━━━━━ The data ━━━━━

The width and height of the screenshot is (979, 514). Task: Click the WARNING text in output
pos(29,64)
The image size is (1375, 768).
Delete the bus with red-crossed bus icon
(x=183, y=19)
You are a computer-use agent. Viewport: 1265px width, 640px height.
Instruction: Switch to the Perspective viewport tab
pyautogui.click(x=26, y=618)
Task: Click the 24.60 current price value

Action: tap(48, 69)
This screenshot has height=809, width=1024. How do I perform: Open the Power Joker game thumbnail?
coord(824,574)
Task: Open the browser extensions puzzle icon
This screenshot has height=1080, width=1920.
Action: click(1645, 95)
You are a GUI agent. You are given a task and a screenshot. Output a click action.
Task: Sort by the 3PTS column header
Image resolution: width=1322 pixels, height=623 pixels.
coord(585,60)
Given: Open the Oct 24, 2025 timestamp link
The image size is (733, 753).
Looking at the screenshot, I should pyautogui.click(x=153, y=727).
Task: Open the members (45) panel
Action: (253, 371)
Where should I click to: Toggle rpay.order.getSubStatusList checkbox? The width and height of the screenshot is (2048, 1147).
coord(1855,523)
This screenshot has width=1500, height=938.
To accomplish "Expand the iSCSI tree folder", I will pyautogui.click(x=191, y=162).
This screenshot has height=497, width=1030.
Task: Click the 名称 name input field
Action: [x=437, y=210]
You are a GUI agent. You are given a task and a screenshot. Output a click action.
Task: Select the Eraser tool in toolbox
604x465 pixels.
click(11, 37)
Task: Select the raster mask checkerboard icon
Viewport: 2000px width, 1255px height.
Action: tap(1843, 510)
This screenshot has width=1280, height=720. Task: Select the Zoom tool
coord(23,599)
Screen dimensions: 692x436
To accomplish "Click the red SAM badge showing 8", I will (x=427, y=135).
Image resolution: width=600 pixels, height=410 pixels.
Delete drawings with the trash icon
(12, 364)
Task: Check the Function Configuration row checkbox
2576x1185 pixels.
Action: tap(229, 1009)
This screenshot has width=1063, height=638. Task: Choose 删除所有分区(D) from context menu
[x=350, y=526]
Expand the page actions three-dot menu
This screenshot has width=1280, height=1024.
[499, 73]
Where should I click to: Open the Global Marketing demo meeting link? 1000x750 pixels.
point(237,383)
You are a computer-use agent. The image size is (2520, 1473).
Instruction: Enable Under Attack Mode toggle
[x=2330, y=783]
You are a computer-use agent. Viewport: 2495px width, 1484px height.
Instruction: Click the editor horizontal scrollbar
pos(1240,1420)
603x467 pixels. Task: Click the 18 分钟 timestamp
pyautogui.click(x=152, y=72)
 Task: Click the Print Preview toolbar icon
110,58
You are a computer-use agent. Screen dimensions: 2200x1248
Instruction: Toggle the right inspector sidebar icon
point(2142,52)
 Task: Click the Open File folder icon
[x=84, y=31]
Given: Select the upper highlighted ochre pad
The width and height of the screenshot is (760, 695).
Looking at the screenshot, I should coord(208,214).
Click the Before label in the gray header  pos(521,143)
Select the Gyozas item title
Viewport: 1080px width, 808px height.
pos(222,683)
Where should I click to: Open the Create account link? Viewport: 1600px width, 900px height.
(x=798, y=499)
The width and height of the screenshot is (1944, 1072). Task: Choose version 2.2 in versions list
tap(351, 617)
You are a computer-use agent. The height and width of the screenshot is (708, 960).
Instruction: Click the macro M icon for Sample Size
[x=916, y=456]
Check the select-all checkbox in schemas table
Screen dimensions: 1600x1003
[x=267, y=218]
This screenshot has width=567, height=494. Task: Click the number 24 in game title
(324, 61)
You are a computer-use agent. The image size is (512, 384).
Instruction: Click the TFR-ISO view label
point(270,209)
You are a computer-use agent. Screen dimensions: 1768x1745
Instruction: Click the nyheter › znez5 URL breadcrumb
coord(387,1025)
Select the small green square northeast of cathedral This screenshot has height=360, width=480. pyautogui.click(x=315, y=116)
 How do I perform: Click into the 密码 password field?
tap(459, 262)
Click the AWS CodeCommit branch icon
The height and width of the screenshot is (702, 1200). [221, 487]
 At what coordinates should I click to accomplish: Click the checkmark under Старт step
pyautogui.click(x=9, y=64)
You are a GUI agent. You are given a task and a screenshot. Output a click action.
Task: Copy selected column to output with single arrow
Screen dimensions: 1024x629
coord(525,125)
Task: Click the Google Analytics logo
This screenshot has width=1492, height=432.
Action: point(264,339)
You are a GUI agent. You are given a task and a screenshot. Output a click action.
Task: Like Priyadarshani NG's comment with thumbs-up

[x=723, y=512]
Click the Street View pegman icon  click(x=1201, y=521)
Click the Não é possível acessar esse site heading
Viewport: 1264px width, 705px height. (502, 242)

━━━━━

Copy out the items between the line holding "The image size is (1375, 768)." and the line holding "coord(824,574)", inclusive, keeping every request and leaving its wording unchanged. In the answers, multiply each click coordinate by 1.15 and round it to a whole number, with halves rounded up.

The image size is (1375, 768).
Delete the bus with red-crossed bus icon
(x=210, y=22)
You are a computer-use agent. Viewport: 1265px width, 640px height.
Instruction: Switch to the Perspective viewport tab
pyautogui.click(x=30, y=711)
Task: Click the 24.60 current price value

Action: tap(55, 79)
This screenshot has height=809, width=1024. How do I perform: Open the Power Joker game thumbnail?
coord(948,660)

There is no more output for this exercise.